__Instructions to follow__. Can you carry the article on making your bed in the morning further, picking up right after its last paragraph?

Rise and Shine: 5 reasons you should be making your bed in the morning

Throughout childhood, making the bed may have seemed like such a pointless chore. Your parents may have stood over you or refused to let you leave the house until your bed was made, while you were wondering the point of such an exercise, as nobody would see it, anyway.

Maybe your parents were right… what seemed like such a pointless task, can actually have amazing effects on your mood and general well being! Navy SEAL commander and author of ‘Make your Bed: Little things that can change your life and maybe the world’ Admiral William McRaven describes making your bed as an act of self-discipline. Netflix star and author of ‘The Life Changing Magic of Tidying up: The Japanese art of decluttering and organising’ Marie Kondo says that “putting your house in order is the magic that creates a vibrant and happy life.”

With minimalism, decluttering and just generally ordering your home fast becoming hot topics, it can feel overwhelming. Do you really need to remove everything from your home that doesn’t add value when you’re busy working, parenting or adulting? It can feel like everything is telling you to purge in order to create a sense of self. But, what if just the simple act of waking up and making your bed right away has the ability to fill you with confidence, happiness and the feeling of a job well done. It might sound silly that a small task can elicit such feelings, but a recent survey* of 68,000 adults showed that 71% of bed makers consider themselves happy whereas 62% of non-bed makers admitted to being unhappy… the stats don’t lie!

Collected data
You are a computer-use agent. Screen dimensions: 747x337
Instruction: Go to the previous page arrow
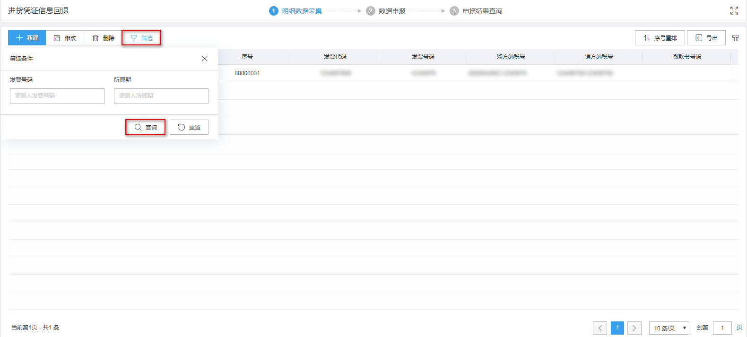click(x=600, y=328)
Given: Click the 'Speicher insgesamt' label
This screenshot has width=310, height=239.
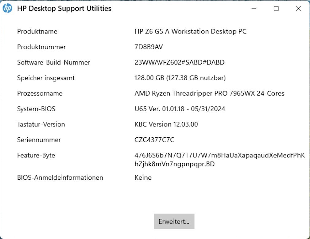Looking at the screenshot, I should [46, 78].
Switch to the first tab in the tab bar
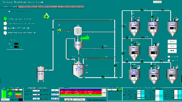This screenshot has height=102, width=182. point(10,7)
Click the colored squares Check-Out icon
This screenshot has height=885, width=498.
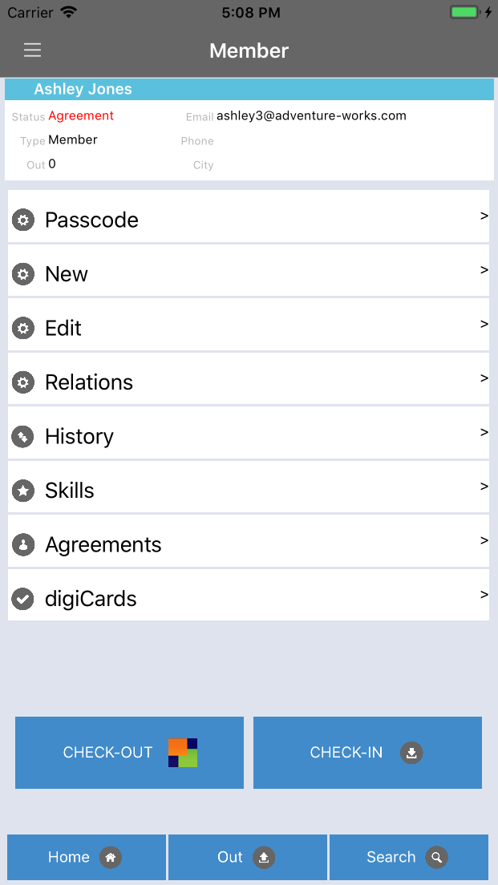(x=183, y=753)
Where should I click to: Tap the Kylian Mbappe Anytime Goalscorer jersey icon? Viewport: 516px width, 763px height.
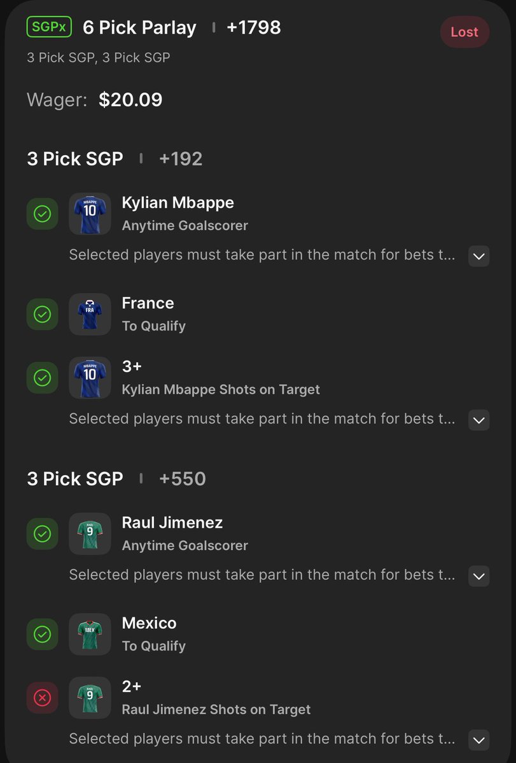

__Task answer__.
If you need more persuasion, here are 5 reasons to start making your bed in the mornings:

  1. Sense of accomplishment. Sure, making your bed might feel like a simple task to add to your morning routine, but it does have the power to give you a sense of accomplishment, so give it a go and high-five yourself for doing so!
  2. Tidy house, tidy mind. It’s no secret that while yes, the influx of minimalism and decluttering blogs, books and tv shows are slightly overwhelming, having a tidy home can reduce stress. University of Southern California's Center of Everyday Lives of Americans, say that when we are able to think of our homes as "restful and restorative" places, we report lower stress levels. "Cortisol data shows a link between unhappy verbal characterisations of arrays of household possessions [chronically messy, cluttered rooms or unfinished remodeling projects] and higher stress levels."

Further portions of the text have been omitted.